JOB - Filter the rows below down to the lines that contain the string "width", and copy each such line unchanged.
-------
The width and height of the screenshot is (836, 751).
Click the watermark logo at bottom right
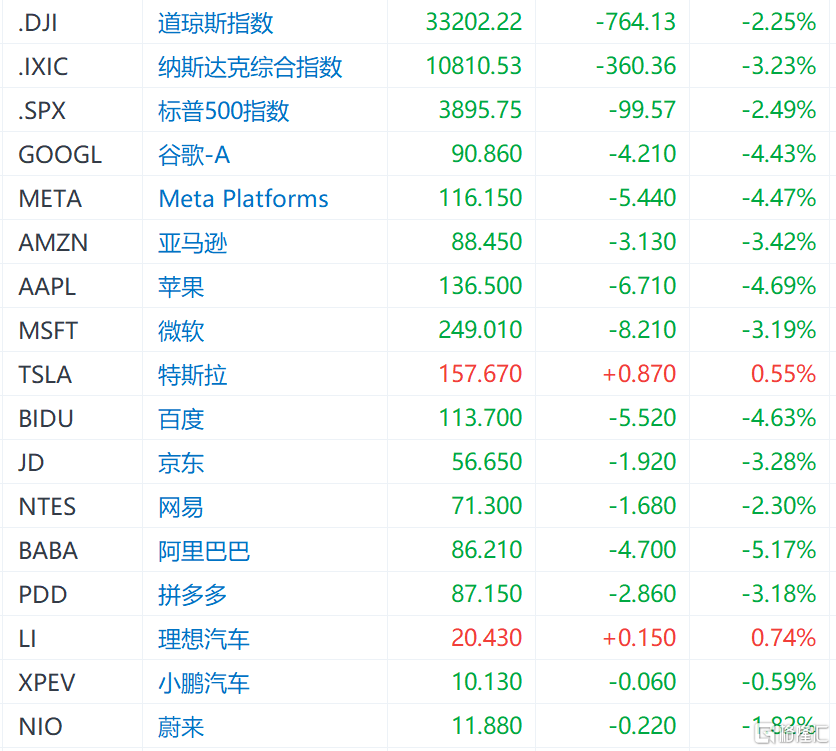pos(792,734)
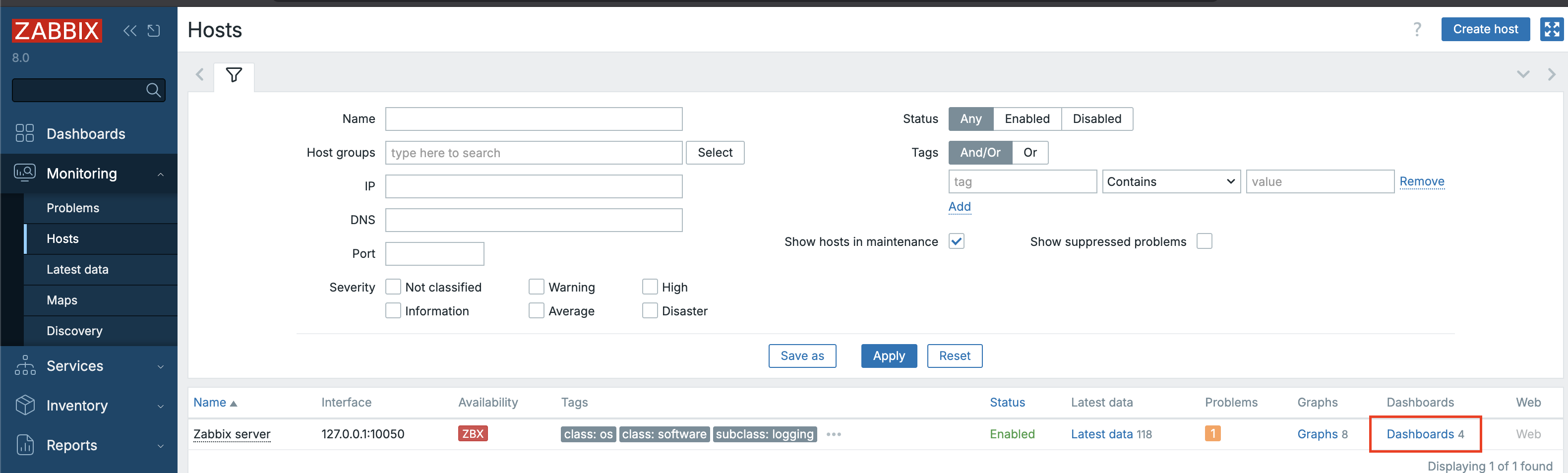
Task: Collapse the Services section chevron
Action: [161, 366]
-------
ANSWER TO THE EXERCISE -
The width and height of the screenshot is (836, 751).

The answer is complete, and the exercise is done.